> [Görev tanımı]: Aşağıdaki kayıtlarda "November 2022 (22, 2172)" bulunan satırdan "February 2025 (21, 1945)" bulunan satıra kadar, bu iki satır da dahil olmak üzere, tüm satırları yeniden yazın. Bu satırlarda "Comment" ifadesini "Reply" ile değiştirin ve geri kalan her şeyi olduğu gibi bırakın.

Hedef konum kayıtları
+++++

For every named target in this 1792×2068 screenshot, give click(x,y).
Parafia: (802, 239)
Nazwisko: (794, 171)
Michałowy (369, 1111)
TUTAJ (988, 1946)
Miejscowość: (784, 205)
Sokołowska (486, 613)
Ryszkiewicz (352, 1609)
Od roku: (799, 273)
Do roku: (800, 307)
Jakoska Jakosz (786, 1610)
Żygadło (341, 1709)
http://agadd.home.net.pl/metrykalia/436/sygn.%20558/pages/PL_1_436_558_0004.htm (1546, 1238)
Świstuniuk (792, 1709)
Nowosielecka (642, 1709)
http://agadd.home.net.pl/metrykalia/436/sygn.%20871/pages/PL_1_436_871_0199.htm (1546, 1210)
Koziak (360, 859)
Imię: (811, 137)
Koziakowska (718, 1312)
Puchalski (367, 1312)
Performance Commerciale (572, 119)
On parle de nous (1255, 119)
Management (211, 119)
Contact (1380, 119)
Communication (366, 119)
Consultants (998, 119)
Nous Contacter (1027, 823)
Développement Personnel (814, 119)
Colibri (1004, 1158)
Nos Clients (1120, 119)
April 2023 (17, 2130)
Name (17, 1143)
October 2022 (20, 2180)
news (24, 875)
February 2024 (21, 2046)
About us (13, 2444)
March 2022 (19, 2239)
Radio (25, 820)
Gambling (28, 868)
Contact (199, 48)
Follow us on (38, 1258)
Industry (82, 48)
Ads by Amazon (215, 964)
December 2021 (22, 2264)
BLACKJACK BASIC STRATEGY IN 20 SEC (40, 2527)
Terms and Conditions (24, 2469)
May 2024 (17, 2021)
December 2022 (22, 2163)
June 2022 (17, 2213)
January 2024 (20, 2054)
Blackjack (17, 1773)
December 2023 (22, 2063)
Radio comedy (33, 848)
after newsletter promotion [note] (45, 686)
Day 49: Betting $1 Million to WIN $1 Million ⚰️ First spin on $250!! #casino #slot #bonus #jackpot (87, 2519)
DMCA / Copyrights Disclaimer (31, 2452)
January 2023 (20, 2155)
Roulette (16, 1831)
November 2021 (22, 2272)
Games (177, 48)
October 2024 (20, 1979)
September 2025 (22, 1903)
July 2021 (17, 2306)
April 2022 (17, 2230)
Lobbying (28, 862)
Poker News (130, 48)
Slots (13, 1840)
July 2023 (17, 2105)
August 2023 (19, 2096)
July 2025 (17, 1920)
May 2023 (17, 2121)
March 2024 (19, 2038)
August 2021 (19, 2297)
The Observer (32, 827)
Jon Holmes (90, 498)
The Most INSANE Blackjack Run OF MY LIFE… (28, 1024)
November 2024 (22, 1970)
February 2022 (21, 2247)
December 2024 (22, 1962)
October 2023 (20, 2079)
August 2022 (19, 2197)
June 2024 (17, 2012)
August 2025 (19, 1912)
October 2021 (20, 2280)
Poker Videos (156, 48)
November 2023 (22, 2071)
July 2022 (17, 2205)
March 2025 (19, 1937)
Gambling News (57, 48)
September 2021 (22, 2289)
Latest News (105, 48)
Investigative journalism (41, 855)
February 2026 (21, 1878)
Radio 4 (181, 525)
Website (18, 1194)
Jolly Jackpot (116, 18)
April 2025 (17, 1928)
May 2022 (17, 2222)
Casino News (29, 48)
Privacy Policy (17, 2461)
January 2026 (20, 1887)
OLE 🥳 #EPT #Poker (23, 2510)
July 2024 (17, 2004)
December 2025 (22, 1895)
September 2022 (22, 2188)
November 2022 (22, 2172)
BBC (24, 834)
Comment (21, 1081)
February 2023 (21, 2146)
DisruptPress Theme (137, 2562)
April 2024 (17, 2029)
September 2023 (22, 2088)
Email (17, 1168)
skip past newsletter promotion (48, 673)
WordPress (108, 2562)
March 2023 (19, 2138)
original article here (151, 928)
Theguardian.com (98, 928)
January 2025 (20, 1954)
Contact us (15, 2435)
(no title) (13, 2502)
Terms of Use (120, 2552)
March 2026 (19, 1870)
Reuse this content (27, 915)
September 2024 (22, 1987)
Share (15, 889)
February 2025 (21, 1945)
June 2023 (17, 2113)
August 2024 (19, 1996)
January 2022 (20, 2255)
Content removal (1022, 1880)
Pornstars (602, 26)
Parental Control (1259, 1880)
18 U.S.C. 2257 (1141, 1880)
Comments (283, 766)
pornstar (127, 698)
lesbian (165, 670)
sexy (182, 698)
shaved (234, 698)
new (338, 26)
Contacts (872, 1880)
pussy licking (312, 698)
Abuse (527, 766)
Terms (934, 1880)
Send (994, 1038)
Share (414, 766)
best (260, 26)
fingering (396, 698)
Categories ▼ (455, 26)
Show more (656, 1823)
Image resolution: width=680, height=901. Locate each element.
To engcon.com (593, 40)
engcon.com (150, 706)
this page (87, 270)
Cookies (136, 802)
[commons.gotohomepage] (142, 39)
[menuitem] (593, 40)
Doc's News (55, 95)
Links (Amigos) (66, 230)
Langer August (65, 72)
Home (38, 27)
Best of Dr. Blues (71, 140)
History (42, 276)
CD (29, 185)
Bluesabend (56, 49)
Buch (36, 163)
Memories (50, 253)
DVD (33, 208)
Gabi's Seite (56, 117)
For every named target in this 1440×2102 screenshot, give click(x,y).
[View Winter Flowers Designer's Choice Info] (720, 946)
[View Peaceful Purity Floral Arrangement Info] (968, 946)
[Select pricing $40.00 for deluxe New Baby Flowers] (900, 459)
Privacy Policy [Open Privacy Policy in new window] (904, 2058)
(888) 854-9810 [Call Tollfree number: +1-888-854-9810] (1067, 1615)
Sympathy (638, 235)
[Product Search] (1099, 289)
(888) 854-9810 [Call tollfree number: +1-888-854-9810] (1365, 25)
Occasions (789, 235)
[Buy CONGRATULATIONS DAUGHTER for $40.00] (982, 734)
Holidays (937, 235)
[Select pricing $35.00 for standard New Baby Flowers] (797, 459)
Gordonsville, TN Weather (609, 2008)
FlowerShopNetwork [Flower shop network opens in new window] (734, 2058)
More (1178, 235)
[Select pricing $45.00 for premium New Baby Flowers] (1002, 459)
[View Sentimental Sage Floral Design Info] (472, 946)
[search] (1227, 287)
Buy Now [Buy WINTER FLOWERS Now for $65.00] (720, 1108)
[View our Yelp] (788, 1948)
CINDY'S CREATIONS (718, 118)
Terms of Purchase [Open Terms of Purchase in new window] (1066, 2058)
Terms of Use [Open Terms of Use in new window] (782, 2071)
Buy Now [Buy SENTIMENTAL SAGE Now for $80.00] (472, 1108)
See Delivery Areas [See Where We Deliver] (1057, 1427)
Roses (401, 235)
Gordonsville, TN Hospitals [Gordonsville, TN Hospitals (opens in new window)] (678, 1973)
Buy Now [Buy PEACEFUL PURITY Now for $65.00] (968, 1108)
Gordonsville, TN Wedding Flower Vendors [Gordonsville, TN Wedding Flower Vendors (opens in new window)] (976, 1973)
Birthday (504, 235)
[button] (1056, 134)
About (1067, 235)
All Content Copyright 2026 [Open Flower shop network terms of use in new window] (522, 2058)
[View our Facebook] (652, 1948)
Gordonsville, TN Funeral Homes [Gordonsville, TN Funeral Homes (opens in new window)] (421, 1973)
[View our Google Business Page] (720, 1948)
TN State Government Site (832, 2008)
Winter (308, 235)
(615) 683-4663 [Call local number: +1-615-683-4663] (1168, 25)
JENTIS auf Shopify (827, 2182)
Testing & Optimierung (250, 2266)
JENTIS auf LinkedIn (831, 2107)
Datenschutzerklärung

+++++

> [Yazılı yanıt]:
November 2022 (22, 2172)
BBC (24, 834)
Reply (21, 1081)
February 2023 (21, 2146)
DisruptPress Theme (137, 2562)
April 2024 (17, 2029)
September 2023 (22, 2088)
Email (17, 1168)
skip past newsletter promotion (48, 673)
WordPress (108, 2562)
March 2023 (19, 2138)
original article here (151, 928)
Theguardian.com (98, 928)
January 2025 (20, 1954)
Contact us (15, 2435)
(no title) (13, 2502)
Terms of Use (120, 2552)
March 2026 (19, 1870)
Reuse this content (27, 915)
September 2024 (22, 1987)
Share (15, 889)
February 2025 (21, 1945)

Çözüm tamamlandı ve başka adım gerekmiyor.